**Document section:**
— START —
March 23, 2013


flower varietyErnst & Young’s most recent research shows 88% of global survey respondents across a wide number of industries agreed that innovation was the one genuine differentiator and advantage they have over the competition.
The Globe and Mail (Mar 22, 2013)

It’s Spring. One of the saddest songs is Flowers Are Red. It’s not just because Harry Chapin died early but because innovation gets punished. A child starting school gets forced into conformity. What a loss.

The 2013 federal budget punishes innovation in life insurance by wanting to remove the tax advantages of “10-8” insured leveraging strategies which were first introduced in the 1990s.

The Problem

Besides a tax-free death benefit, life insurance offers other advantages such as tax-sheltered growth (to learn why, see How Pink Floyd’s insights on mortality help you). Unfortunately, investing inside life insurance has consequences.

With term life, you can’t invest. With whole life, you can’t choose the investments (among the perils of whole life insurance). With universal life, you pick the investments but face two major drawbacks: limited choice and high investment expenses like mutual funds (see what are you doing about your high investment expenses?).

If only you could invest in the “real world” with options like ETFs, stock, bonds and real estate.


Insured leveraging provides a solution:
  1. Deposit cash into a universal life insurance policy (tax-sheltered growth)
  2. Borrow against the savings (secure collateral that continues to earn tax-sheltered growth)
  3. Invest the proceeds (investment flexibility)
This process allows tax-sheltered growth on the loan collateral, the flexibility of investing in the “real world” and deductions on the loan interest. If your investments earn more than the after-tax cost of the loan, you’re ahead.

There’s a risk. The gap between what you pay on the loan and earn on the collateral fluctuates. With “10-8 leveraging”, the gap is guaranteed at 2%.
— END —
**Data shown:**
— START —
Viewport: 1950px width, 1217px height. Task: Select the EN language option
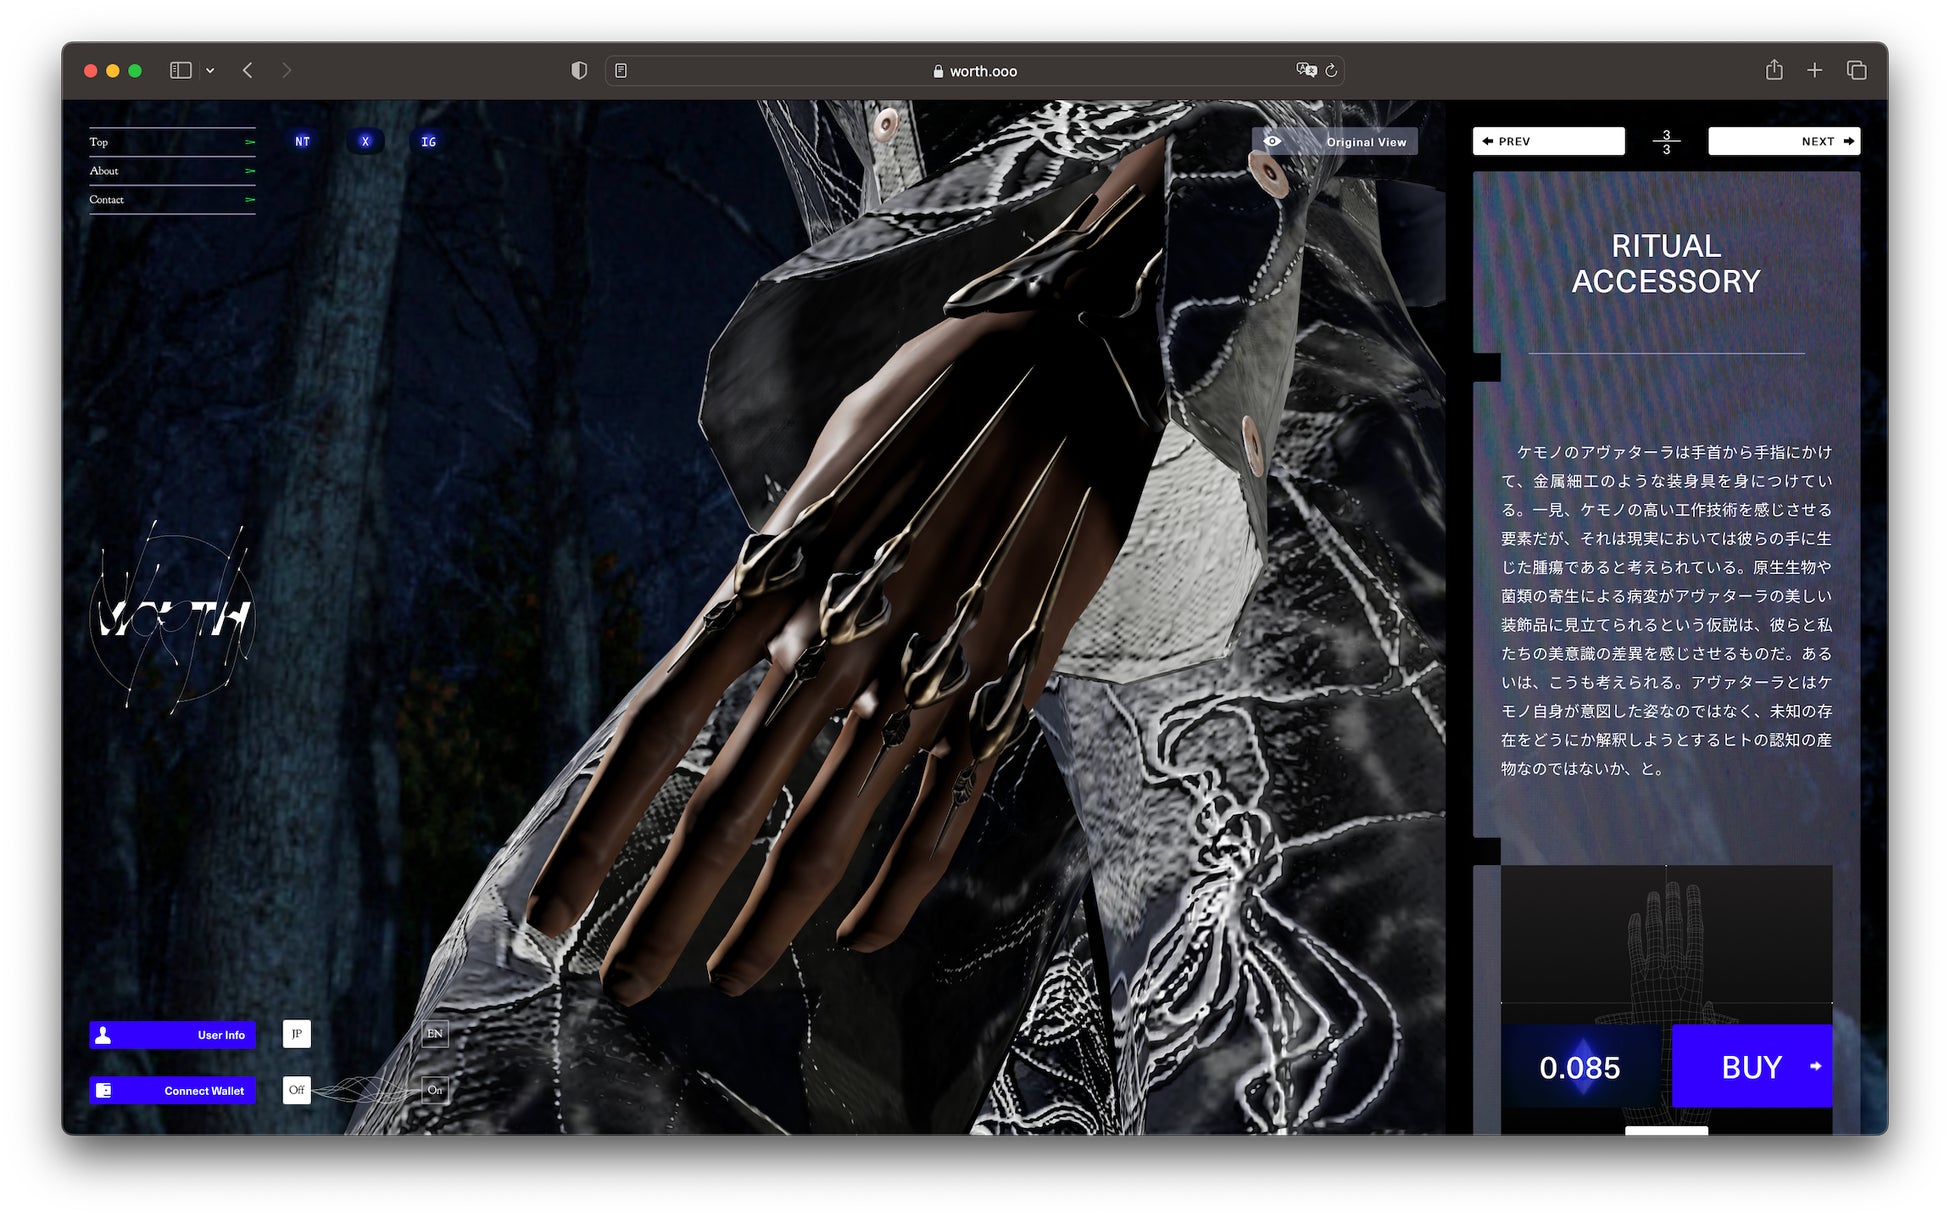pyautogui.click(x=434, y=1034)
— END —
**Exercise objective:** Continue the article on the 2013 federal budget and "10-8" insured leveraging, starting right after its last sentence.

**Answer to this problem:**
Several insurers introduced “10-8” strategies (RBC Life, BMO Life, National Life, Industrial Alliance, Transamerica). Before becoming independent in 2009, I worked for two. The strategies were endorsed by leading accounting firms and sold by top advisors across Canada.


Insurance products are essentially commodities (similar designs, similar prices, similar compensation). Strategies (packaged solutions to specific needs) offer a competitive advantage to the insurers. Since there are oodles of advisors, the ones who master new strategies have an edge too. Innovation brings rewards.

“10-8” strategies became the flagship offerings for the life insurance sector — much like the S-Class in automobiles (see Mercedes’ next flagship does the commuting for you in Wired, Dec 2012). Few advisors had the skills to sell “10-8” or suitable clients. Even so, the attraction of “10-8” opened conversations. There was demand for presentations that insurance advisors, accountants and clients could understand. Communication became the battleground for innovation.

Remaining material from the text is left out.